La Federazione Nazionale degli Ordini delle Professioni Infermieristiche (FNOPI) ha commentato l’emendamento approvato in Commissione Affari Sociali della Camera che apre una finestra temporale per la reiscrizione all’Albo degli infermieri radiati per fatti connessi alla pandemia. Per la Federazione, il provvedimento rischia di indebolire il ruolo degli Ordini professionali come enti sussidiari dello Stato.
Cosa prevede l’emendamento
Il testo approvato non dispone un reintegro automatico dei professionisti radiati, ma introduce alcuni elementi:
- una finestra temporale per presentare istanza di reiscrizione all’Albo;
- la subordinazione della richiesta a precisi requisiti procedurali;
- nei casi di condanna penale, la necessità di ottenere la riabilitazione;
- un riferimento specifico ai “fatti non dolosi connessi alla pandemia”.
Secondo FNOPI, questa formulazione lascia intravedere una sorta di sanatoria per gli infermieri che, per posizioni apertamente antiscientifiche e contrarie alla deontologia professionale, erano stati oggetto di sanzioni disciplinari fino all’estromissione dalla comunità professionale.
La posizione di FNOPI
La Federazione ha definito il passaggio parlamentare come un possibile punto di rottura nel rapporto tra Stato e Ordini professionali: se il Parlamento indebolisce il ruolo che lo Stato stesso ha affidato agli Ordini, si apre — nelle parole di FNOPI — una frattura istituzionale che non porta beneficio a nessuno, tantomeno alla tutela della salute dei cittadini.
Sulle radiazioni disposte durante la pandemia, la Federazione ha precisato che non si è trattato di decisioni prese con leggerezza, e che in molti casi rappresentano ferite ancora aperte: scelte fatte, spiega FNOPI, per onorare il proprio ruolo di garanzia nei confronti della collettività.
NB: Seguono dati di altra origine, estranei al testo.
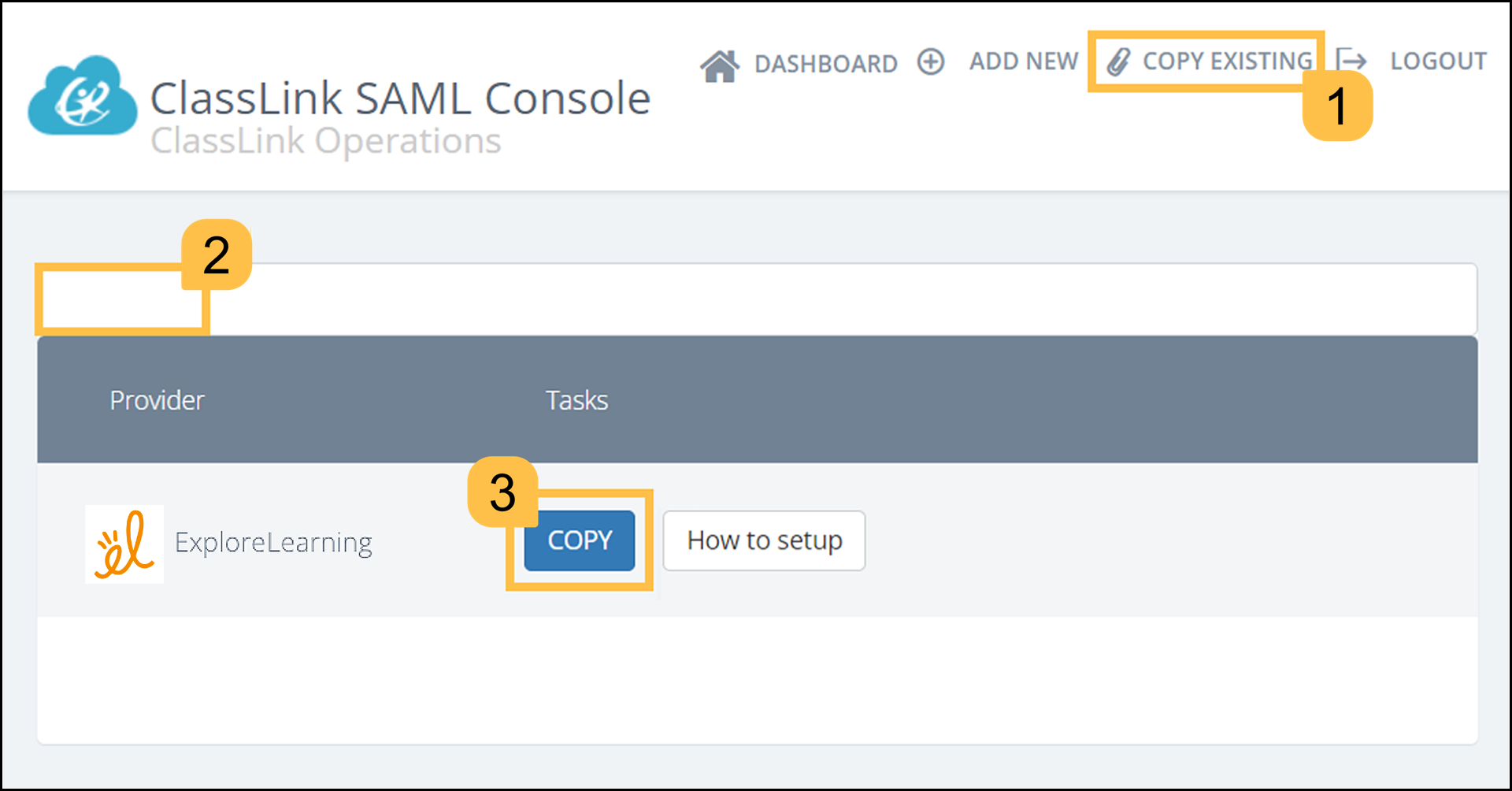Click the Provider column header
Image resolution: width=1512 pixels, height=791 pixels.
tap(157, 400)
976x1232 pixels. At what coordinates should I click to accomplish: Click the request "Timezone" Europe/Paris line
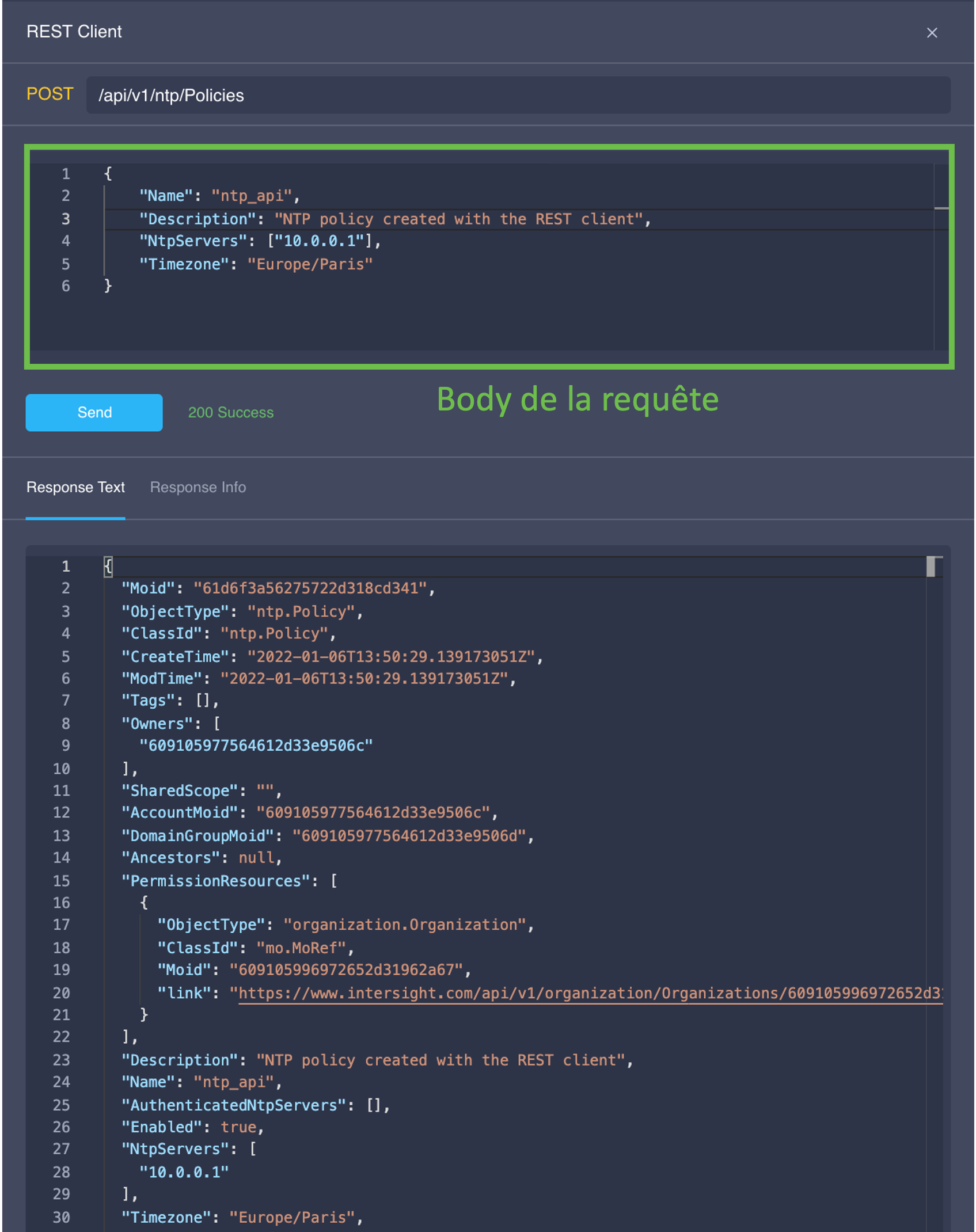256,264
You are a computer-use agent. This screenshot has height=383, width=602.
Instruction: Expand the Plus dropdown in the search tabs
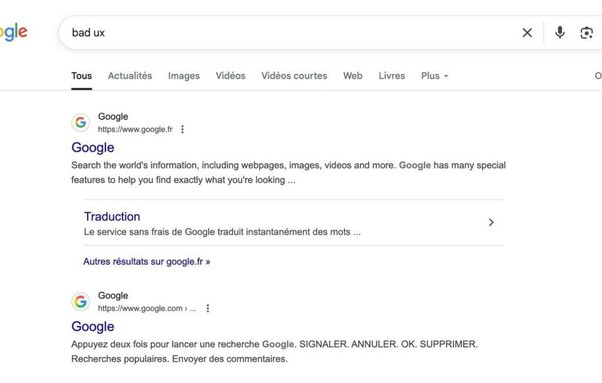[435, 76]
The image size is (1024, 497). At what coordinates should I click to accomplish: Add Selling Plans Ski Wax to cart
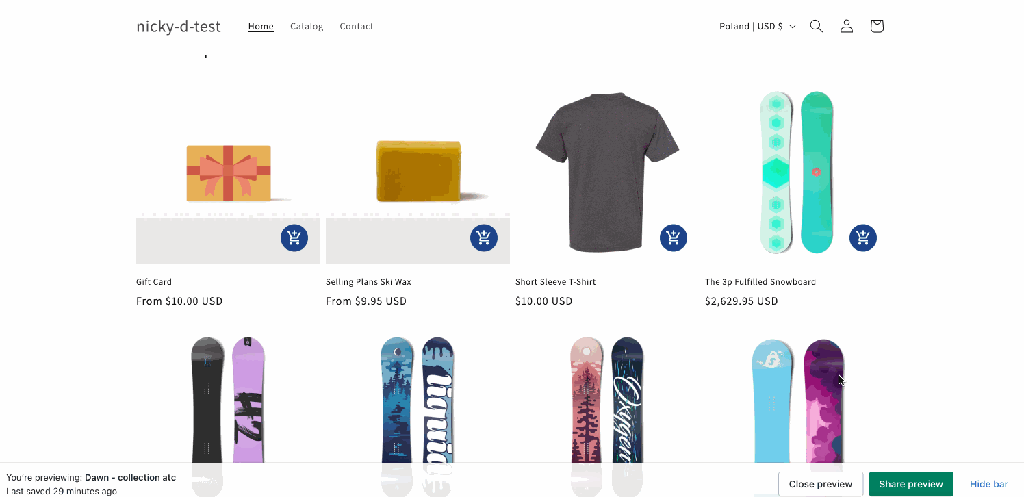click(484, 238)
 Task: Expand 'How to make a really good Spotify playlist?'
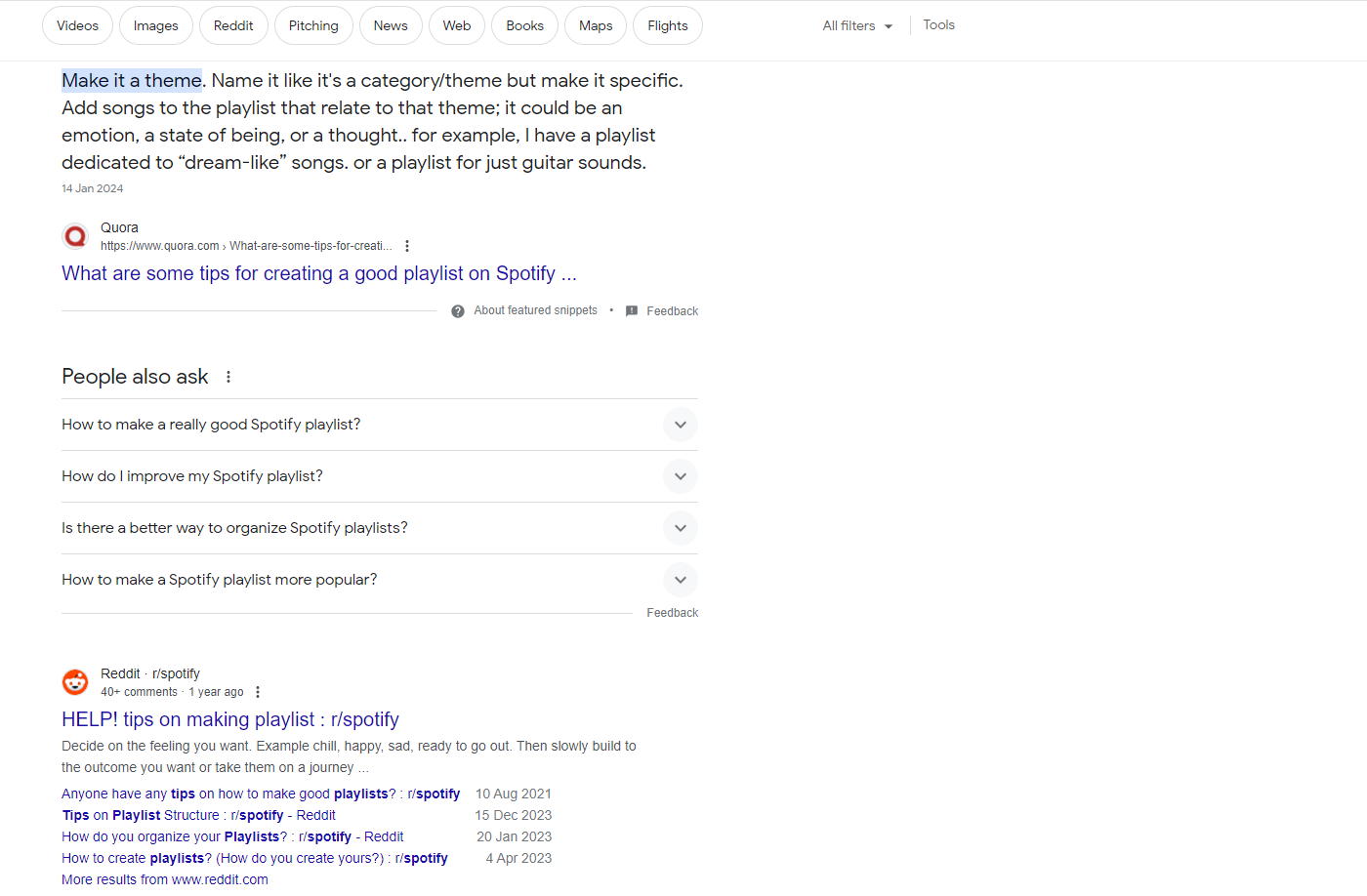681,425
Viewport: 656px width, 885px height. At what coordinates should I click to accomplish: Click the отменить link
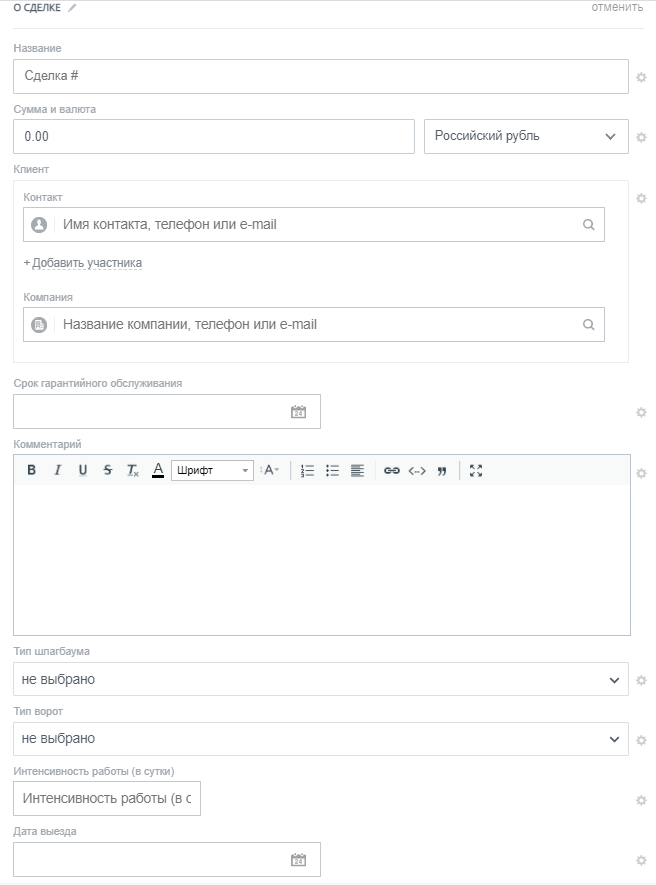[x=617, y=7]
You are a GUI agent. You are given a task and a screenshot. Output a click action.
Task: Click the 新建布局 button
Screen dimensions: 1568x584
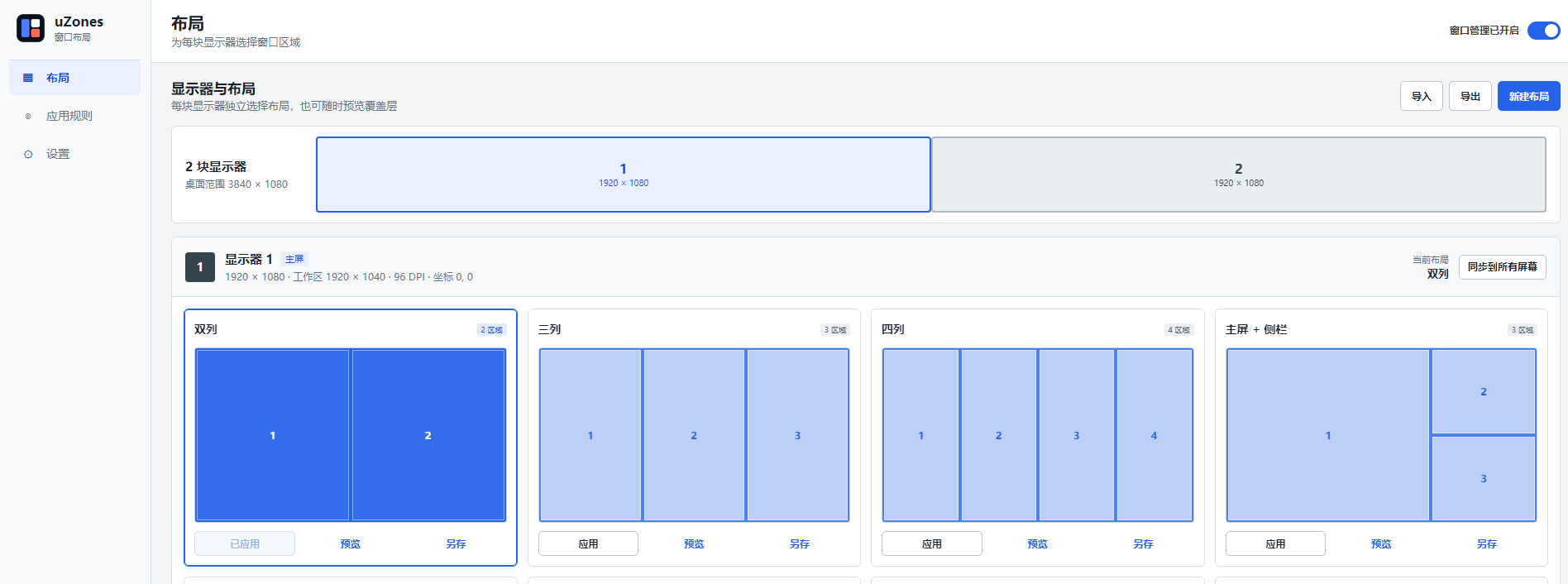click(x=1528, y=96)
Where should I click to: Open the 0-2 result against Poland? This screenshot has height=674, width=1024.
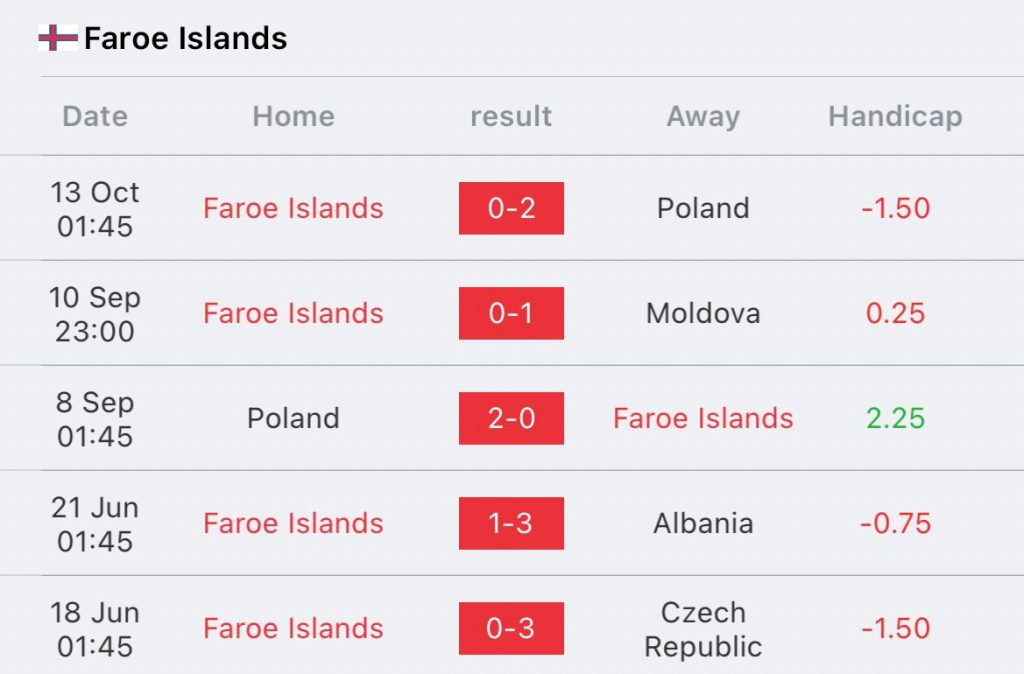coord(511,208)
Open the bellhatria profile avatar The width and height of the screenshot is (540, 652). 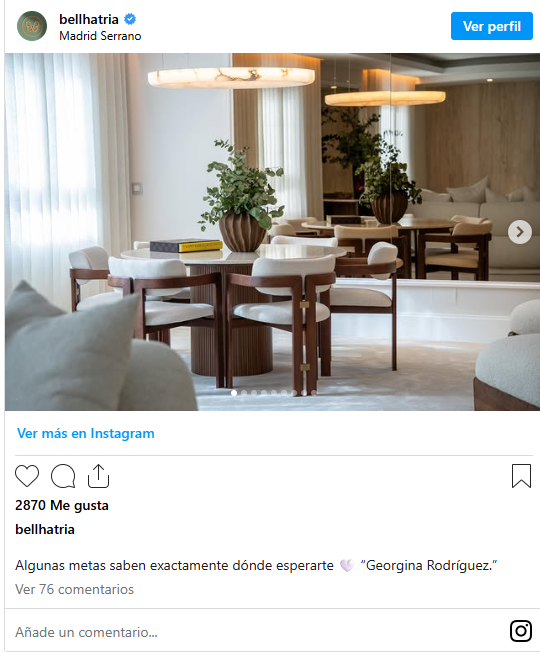click(x=32, y=26)
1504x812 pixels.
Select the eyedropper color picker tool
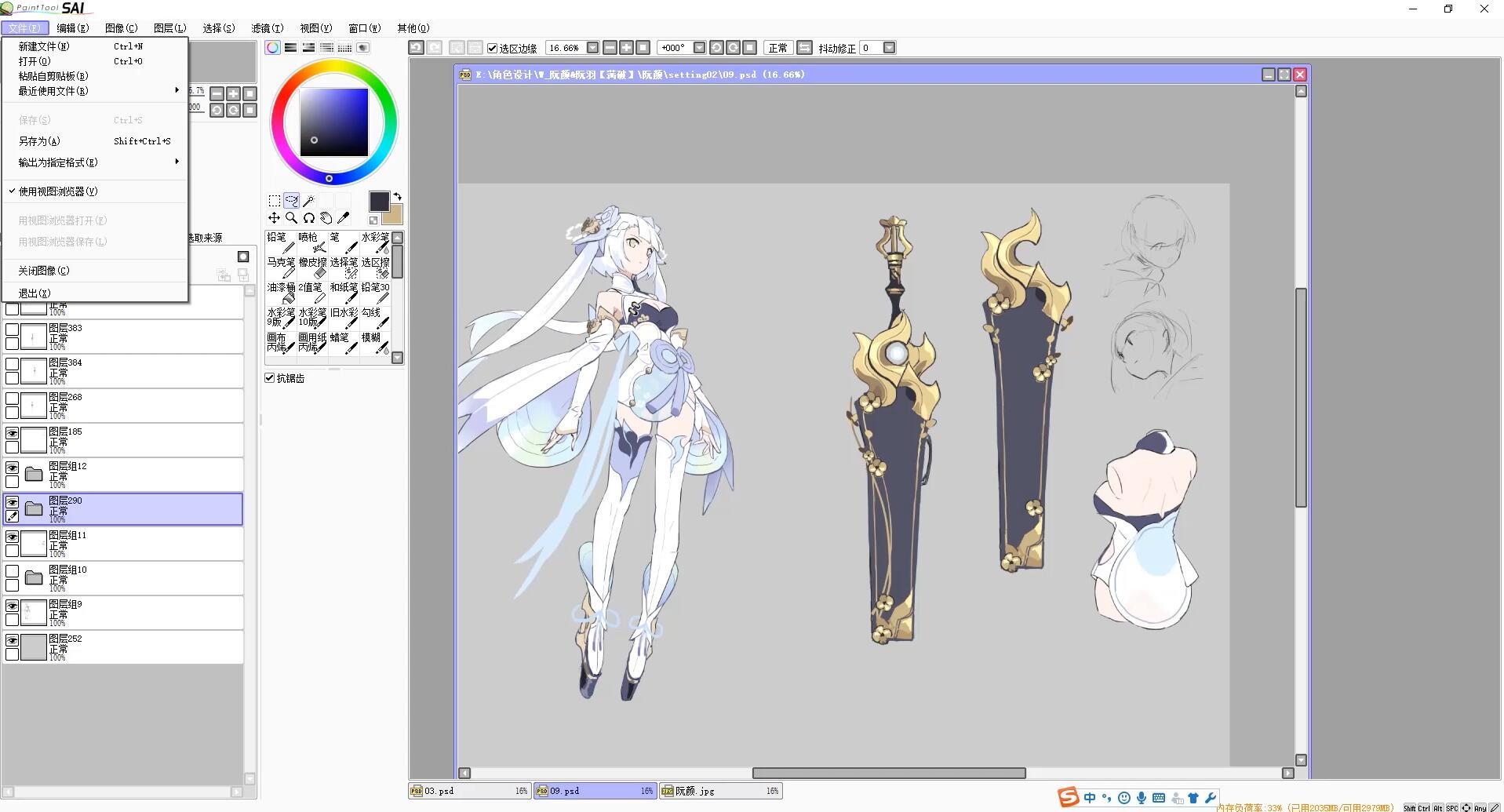click(343, 218)
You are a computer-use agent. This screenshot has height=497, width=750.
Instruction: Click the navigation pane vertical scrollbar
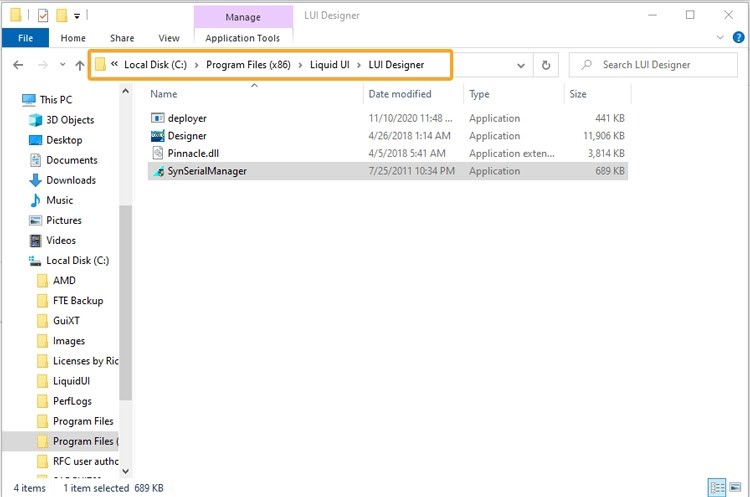coord(125,300)
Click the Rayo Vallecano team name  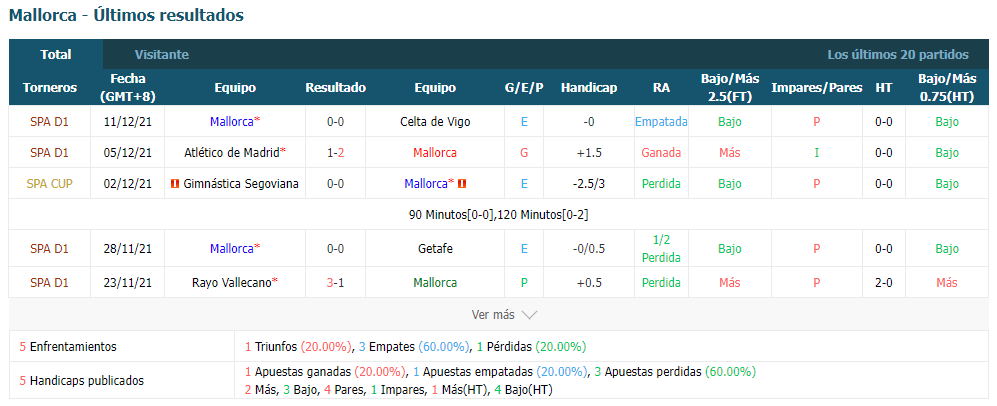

Il richiamo al Codice Deontologico
FNOPI ha ribadito i principi alla base dell’esercizio della professione infermieristica, ricordando che il Codice Deontologico fonda la professione su:
- l’adesione alle migliori evidenze scientifiche;
- il continuo aggiornamento professionale;
- il rispetto degli standard etici della ricerca;
- la tutela della salute pubblica.
La richiesta al Parlamento
FNOPI chiede che il Parlamento tenga conto del ruolo che la legge assegna agli Ordini, compresa la loro autonomia decisionale nella tenuta dell’Albo, e che riconsideri una scelta che rischia di riaprire ferite dolorose — vicende peraltro ancora oggetto, in alcuni casi, di procedimenti giudiziari in corso.